Tenho para mim que o primeiro passo de todo artista consiste em aprender a ser um bom ladrão. Como no essencial “Pickpocket”, de Robert Bresson, existe nesse primeiro estágio um misto de coragem e encantamento nos olhos do ladrão que observa seu objeto de desejo não para possuí-lo, somente, mas para dominar o trajeto até ele. O artista olha para as obras que admira com a intenção de decifra-la, de reproduzi-la, de conquista-la, de torna-la sua. Com a intenção de aprender os caminhos que o levam ao arrebatamento. Compõe músicas roubando frases de seus cantores favoritos, escreve um romance colando parágrafos de outros autores, faz um filme mimetizando seqüências inteiras na esperança de apreender o indizível, a ausente onipresença que percebia nas obras que sempre lhe encantaram. Em dado momento de “I’m not there”, uma senhora aconselha o jovem Woody Guthrie a abandonar o universo de suas referências para cantar sobre as questões do seu próprio tempo. É o momento em que o jovem ladrão percebe que os mesmos caminhos não necessariamente levam aos mesmos lugares, e compreende o roubo como um primeiro passo no exercício de abstração que é alcançar a mágica a partir do nada, a partir de um lugar que é só seu. Todd Haynes, portanto, não filma o Dylan linear, físico, o corpo que apodrece ao longo do tempo (e o fato de “I’m not there” começar com a morte do cantor é evidência clara disso). Filma o artista, não o corpo. Filma Dylan decomposto em idéias, idéias de tempo algum que seguem transformando o próprio tempo. Pois quem não canta sobre tempo algum, acaba cantando sobre todo o tempo.

REPESCAGEM

Não toque no machado (Ne touchez pas la hache) - Jacques Rivette



Dos filmes que ficaram para a repescagem, o único que realmente me pareceu essencial (dado o cansaço pelas duas semanas de festival pós-trabalho) foi “Não toque no machado”, filme de Jacques Rivette que só chegou nos últimos dias, e acabou tendo apenas uma sessão oficial (à tarde – para mim, inacessível) programada. Assim como falei de Chabrol, conheço pouco da filmografia de Rivette; gosto muito, porém, do que vi. Nenhuma surpresa, portanto, que sua adaptação do texto de Honoré de Balzac viesse fechar o festival em alta nota.
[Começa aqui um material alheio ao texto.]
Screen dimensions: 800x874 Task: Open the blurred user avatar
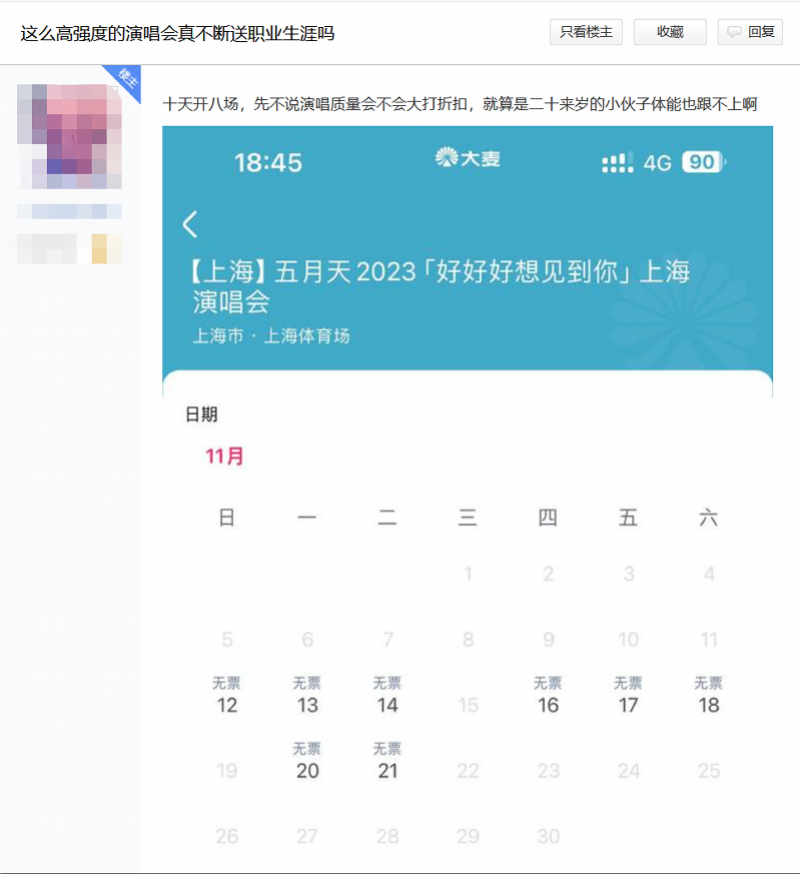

“Não toque no machado” conta a estória de Armand de Montriveau (Guillaume Depardieu), um general francês que comanda uma missão de restauração do Rei Ferdinando VII ao trono. Esse pano de fundo histórico, porém, esconde uma batalha pessoal de Armand: reencontrar Thérèse (Jeanne Balibar), novo nome adotado por Antoinette de Navarreins, uma antiga amante que, logo descobrimos, tornara-se freira em um convento espanhol. O mal-sucedido reencontro – que acontece, mas é logo interrompido pela própria freira – é uma primeira evidência do jogo de dominação que o longo flashback do filme revelará ter guiado o relacionamento de Armand e Antoinette.
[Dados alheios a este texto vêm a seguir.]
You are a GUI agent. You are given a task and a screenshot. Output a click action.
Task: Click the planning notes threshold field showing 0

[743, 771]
O que parece interessar Rivette, porém, é como os protagonistas lidam com as constantes inversões da personalidade dominante do relacionamento. Em um primeiro encontro, Antoinette se aproxima de Armand, e demanda que ele lhe faça visitas noturnas diárias. O interesse dela, porém, é desviado por sua posição social (ela é esposa de um duque), e aquilo que começa como uma clara manifestação de desejo se torna, logo, terreno para um jogo de personalidade e posições sociais. Uma vez que Armand decide recuperar sua dignidade e não mais cortejar Antoinette, é vez de ela se sentir perdida sem a retribuição de seu interesse e de, então, tentar desesperadamente reconquistar o interesse de Armand.

Observando amantes que se matam está a elegantíssima câmera de Rivette, que nos conduz pelo contrastado ambiente de exuberância (com luzes altas demais para não denotarem a construção cênica) e baixeza dos jogos sociais interpretados por dois atores impressionantes (com duplo sentido). É com esse interesse distante e com alguma ironia (as cartelas; toque de gênio que fazem de “Não toque o machado” muito mais que um simples melodrama de época – coisa que, para não sair do festival, pode ser dita de “Uma velha amante”) que Rivette realiza mais um belo filme, e sobe para as primeiras posições de minha lista de cineastas a estudar mais cuidadosamente.